**TEXT UNDER STUDY:**
┄┄┄┄┄┄
Fighting infection with RTLS

Jan. 27, 2015
Jon Poshywak, Vice President and General Manager, TeleTracking Technologies

The most common reason hospitals purchase locationing technology is to track assets, and the most common motive is to save $1 million or more in medical devices that are stolen, hidden or lost every year. But if that’s your only reason, you are missing the potential of many millions more in cost reduction and revenue generation.

Real-time location systems (RTLS) now enable the automation of many workflows as well as tracking patients, staff, physicians and procedures. RTLS fights the spread of infection, monitors the temperature of medicine and blood products, helps optimize procedure areas and automates discharge. It’s the key technology behind operational platforms that are increasing productivity in nearly every segment of care delivery. 

Until recently, infection was considered an inevitable risk of healthcare delivery. Now that perception has changed as reimbursement guidelines penalize re-admission and infection-related length of stay. A record 2,610 hospitals are under the Centers for Medicare and Medicaid Services (CMS) penalties for readmissions currently. Last year, nearly 18 percent of Medicare patients were readmitted within 30 days at a cost of $17 billion.

RTLS fights infection in several ways. It can track the contacts an infected patient has throughout the hospital as well as equipment that may have been exposed to disease. A recent British hospital study illustrated the importance of this capability when it was determined that a hospital-acquired infection (HAI) patient came in contact with 216 different people in one day!

When time is of the essence, such as the Texas outbreak of Ebola, your institution must have the means to identify in minutes the hospital personnel who came in contact with a contagious patient. 

Yet even the best infection-control precautions fail when employees are not alerted about potential exposure to infection. Right now, housekeepers, transport personnel and other staff can walk into an isolation room without knowing its status because in many hospitals infection-control nurses still manually prepare lists of isolation rooms. Those lists can be outdated before the nurses leave their office to post the warnings.

RTLS combined with automated patient flow technology helps alert those personnel to isolation status so they can better protect themselves from contagion. 

Between 70,000 to 100,000 lives are lost to infection in America annually, with an attendant cost of $45 billion. A 500-bed hospital, at the current infection rate, could average 194 unnecessary deaths and $28 million in unnecessary costs per year. The contaminated hands of healthcare workers are recognized as the primary source of healthcare-associated pathogens. Decontamination using gel or soap is the simplest, most effective way to prevent the spread of infection between patients. England’s Broomfield Hospital totally eradicated methicillin-resistant Staphylococcus aureus (MRSA) in one year with meticulous hand washing, frequent garment changes for physicians, removing jewelry from caregivers, rigorous cleaning and restriction of wheelchair movement.
┄┄┄┄┄┄
**INPUT DATA:**

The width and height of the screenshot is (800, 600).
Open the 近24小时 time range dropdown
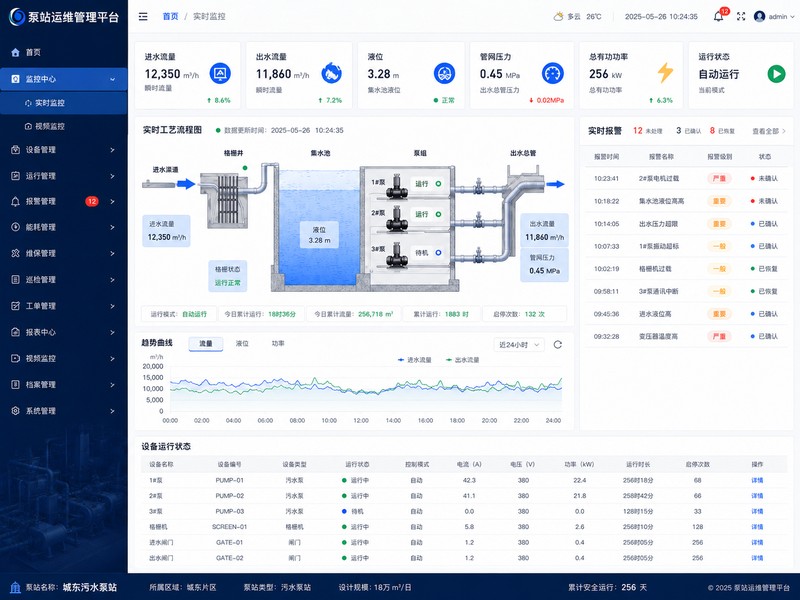pos(519,345)
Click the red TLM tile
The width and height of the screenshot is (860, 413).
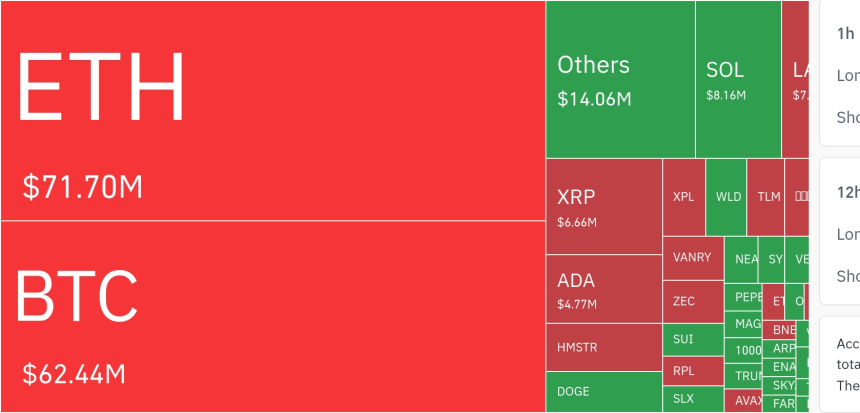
┄┄┄┄┄┄
**TASK INSTRUCTIONS:**
1. According to the article on fighting infection with RTLS, how many different people did the hospital-acquired infection patient in the British study come in contact with in one day?
2. List every measure that the article on fighting infection with RTLS credits with eradicating MRSA at England's Broomfield Hospital.
3. Carry on the article on fighting infection with RTLS, picking up after its final sentence.

**RESPONSES TO THE TASKS:**
1. 216 different people.

2.
- Meticulous hand washing
- Frequent garment changes for physicians
- Removing jewelry from caregivers
- Rigorous cleaning
- Restriction of wheelchair movement

3.
The most common methods for monitoring compliance are:

  1. Self-audits using the World Health Organization (WHO) “5 Moments for Hand Hygiene” checklists, measuring purchasing changes for soap and gel, and
  2. Making manual compliance observations, which are labor intensive, random, subjective and cause only temporary behavior changes by staff.

A remote hand-hygiene monitoring capability can increase compliance significantly by continually recording the handwashing practices of anyone who comes in contact with patients. RTLS-based technology helped New Cross Hospital increase hand-washing monitoring by 2,000 percent in a single month.

The New Cross effort was prompted by the federally sponsored Safe Hands program, designed to determine how RTLS can positively impact hand-washing compliance. All soaps and gels in bay areas, side rooms and on beds were fitted with memory modules to capture hand hygiene at the point of care. The integration of automated capacity management software and RTLS allows infection-prevention nurses to remotely observe and analyze hand-hygiene behaviors of ward staff. The system also matches software timing to workflow in order to give staff maximum credit for hand-hygiene events.

A week after “go live,” the hand-hygiene indicator (HHI) was switched on, giving real-time feedback, refreshed every 30 minutes, which informed the wards how they were doing. Hand-hygiene observations went from 600 manual observations per month to over 2 million remote observations.

Color coding was given to this score to show what was good, average and bad to drive changes in behavior. Notably, staff did not like being in the red or yellow (bad/average) zones, and they challenged one another to get into the green.